FCA Thematic Review of the Annuity space reveals need for some market reforms but how much longer will we have to wait to put this right?
3 March 2014
The FCA year-long Thematic Review of the annuity market offers some clear findings:
- 60% of annuitants fail to shop around and 4 out of 5 of these people would be better off doing so
- The vast majority don’t bother or aren’t even fully aware they have this Open Market Option.
- Those with the smallest pots are least served by the market and therefore are most vulnerable getting a raw deal.
At this point the finger is being firmly pointed at annuity providers themselves although it is far from clear what the problem is with providers and we will have to wait one more year before we really know what the FCA (and the Government) plans to do about it.
Possible issues highlighted in the Thematic Review and its associated commentary are:
- The majority of annuitants are not getting access to the best possible deal the market could offer them. Several solutions are under discussion including making it compulsory to move customers’ pension pots from their existing provider to a new provider for the purposes of buying an annuity.
- There may simply be a need for more awareness and education to ensure those approaching retirement are taking all necessary steps to prepare financially – including finding the best annuity rate for their pension. Will there be a larger role be played by employers here (particularly with Auto Enrolment) to ensure retirees get full access to the open market?

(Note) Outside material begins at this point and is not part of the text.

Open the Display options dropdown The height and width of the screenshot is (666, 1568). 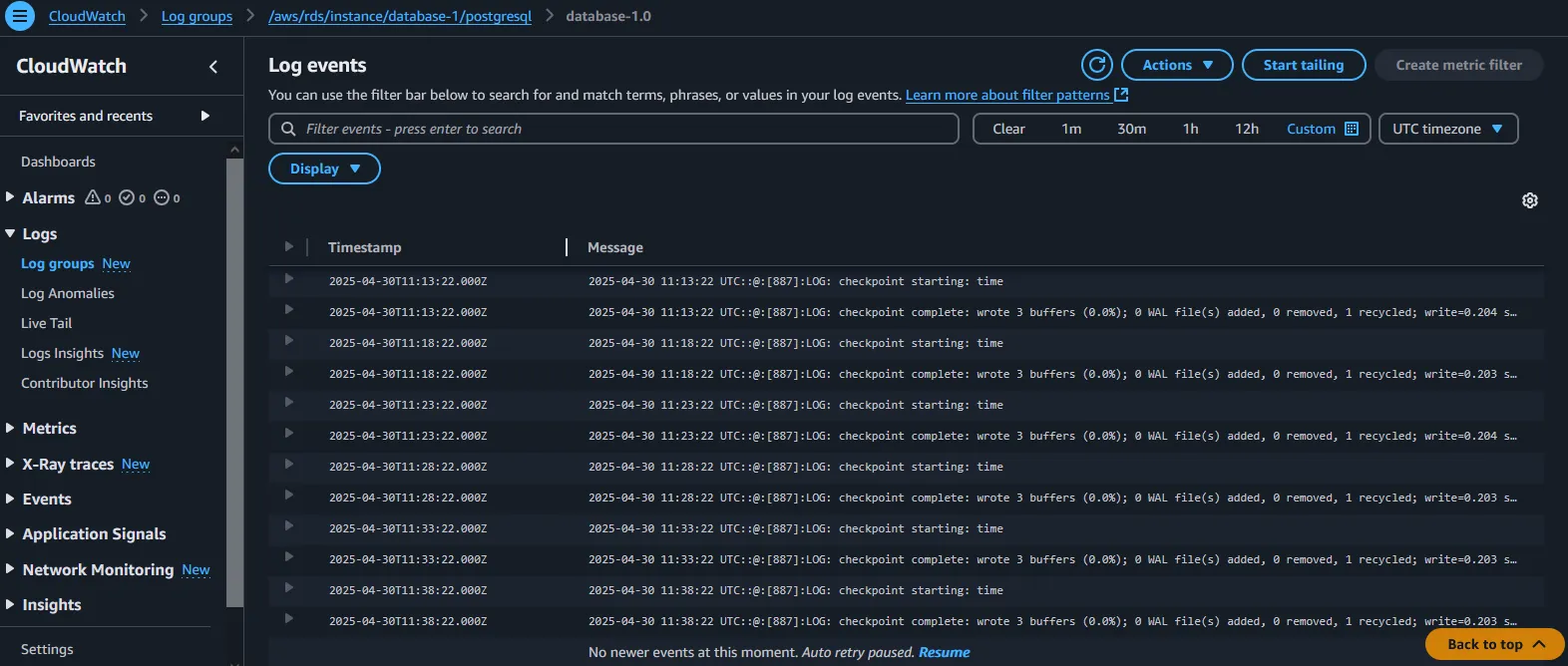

- There is some evidence of some unscrupulous, non-advised, non-open market brokers simply charging annuitants for passing them into the hands of a small number of annuity providers. The online marketing of annuities also seems to be in the line of fire as recent FCA Guidance to annuity comparison sites indicates
- There is also some anecdotal evidence of over-charging by some providers for standard annuities. Some commentators believe that, as the enhanced annuity market has grown, this has led to a reduction in the number of standard annuity providers left in the market. As a result competitive pressure has weakened, leading to a hardening of prices against consumers. This supposition also coincides with a period when annuity prices have been operating at historic lows partly because of the weakness of the economy and low interest rates.
The latter point is perhaps the most worrying for providers, particularly now that the next phase of the FCA’s work will focus on whether the market is serving customers in the best possible way. This competition investigation will explore providers’ strategic pricing decision-making and go further to look at technical pricing assumptions as well as their operations and risk controls. In short, within a year we should know what the average profitability of annuities is today and what is an acceptable profit on these products, in the eyes of the regulator at least.

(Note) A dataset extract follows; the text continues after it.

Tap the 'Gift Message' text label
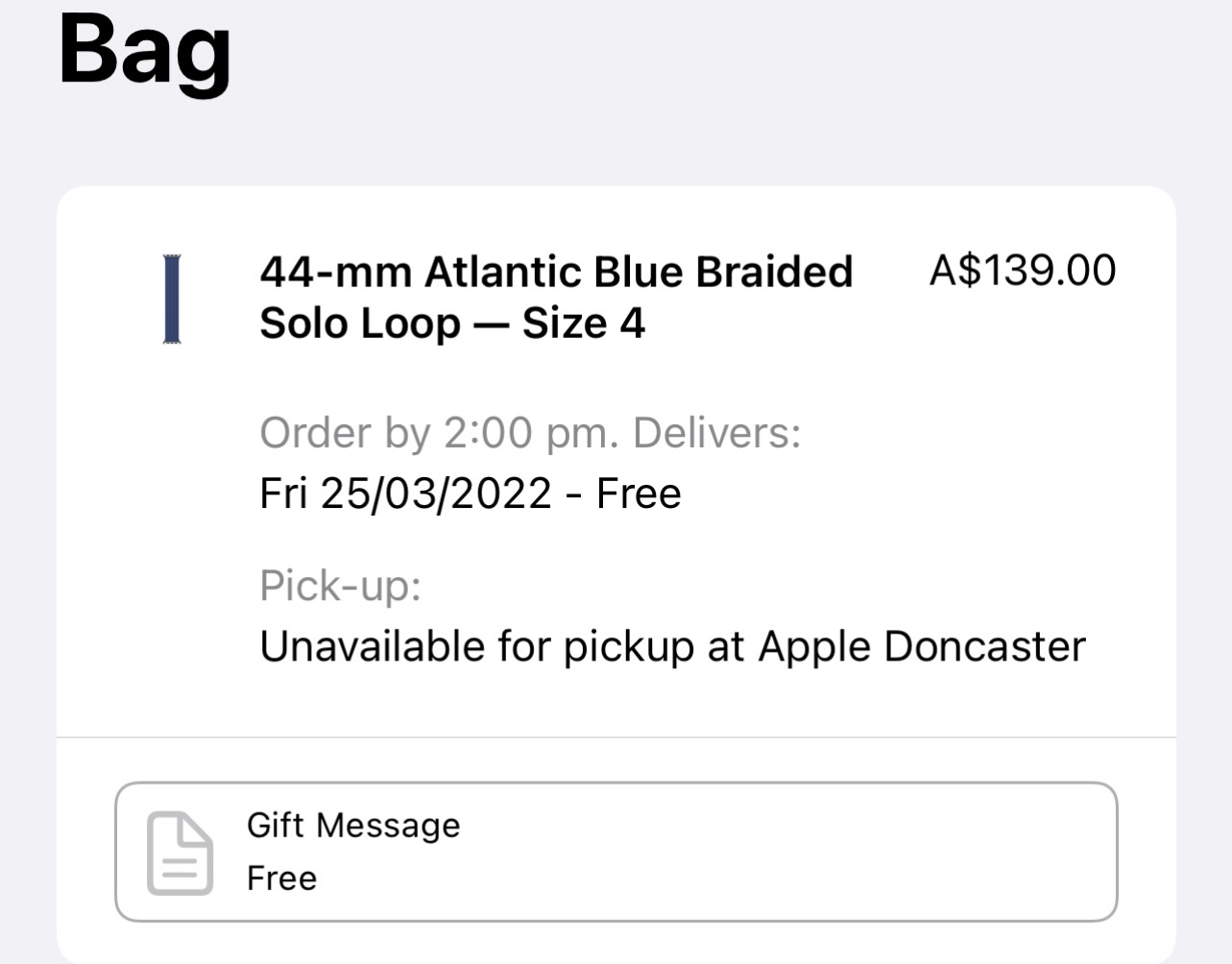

The Pensions Minister Steve Webb is not short of ideas for reforming the market. Hot on the heels of his proposal that it should be possible to switch annuities at will, which was widely derided by the industry who said that it will force prices up to 25% lower; Webb has made the much more sensible proposal of providing a 12-month cooling off period for annuitants within which they can switch annuity providers. This idea does make real sense given the pressure-cooker environment in which many retirees might be making their initial product choice.
Webb paints the scenario of workers approaching retirement and suddenly realising their regular working income is about to stop for good and they must buy an annuity and have it in place within the first month of leaving their final job. It will take at least a month to process the paperwork to confirm the annuity and ensure an income in the first month or two of retirement. They rush headlong into taking the first offer of an annuity which invariably comes from their existing provider.

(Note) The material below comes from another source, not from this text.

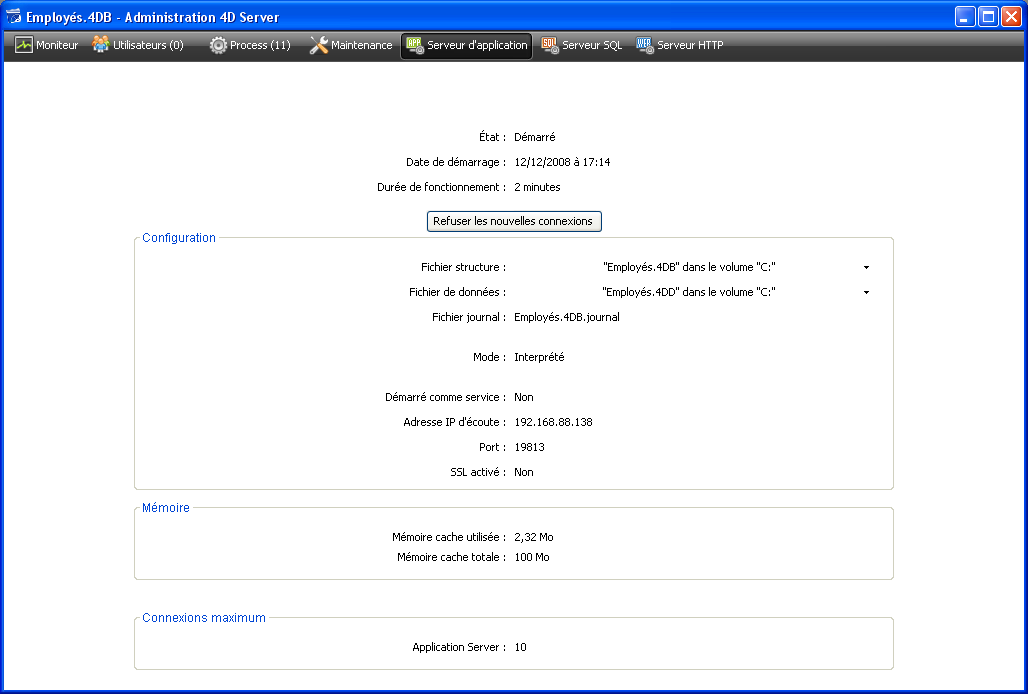Open the "Employés.4DD" data file path popup
Screen dimensions: 1028x694
(689, 292)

Although the ‘full employment straight to total retirement’ scenario is becoming rarer today as people tend to step back from full-time employment by stages; Mr Webb’s scenario certainly helps explain why more than 240,000 of the 400,000 or so people buying annuities each year are failing to explore the open market for the best possible deal even though 80% of that 240,000 (192,000) would definitely be better off if they did so– some of them to the tune of thousands of pounds.
So what can we expect from the FCA’s guidance and policy statements in a year’s time? As well as revelations about previous worst excesses of the market in terms of profits, might we have some sort of charges cap imposed and how would this work given the complexity of these products?
The ABI previously created the Wake Up Pack which was designed to communicate the options to those approaching retirement. Why has this worthy communication initiative not achieved its end? Are there actually two streams of communication: one encouraging use of the Open Market Option and the other getting people to explore the potential of other options including enhanced annuities?
All we know is the winds of change are not blowing hard enough or quick enough for many of us. Financial Adviser indicated the market is looking for the FCA to deliver some quick reform ‘wins’. One such might be bringing annuities properly into the RDR fold by banning excessive introduction fees and commission payments which annuitants are exposed to right now.
We should hear which way the wind is blowing within six months when the FCA reports on its initial findings. It seems a long time to wait while annuities remain in the limelight as the baby boomer bulge reach retirement at a rate of nearly half a million a year and so many of them are currently set for sub-optimal retirement incomes.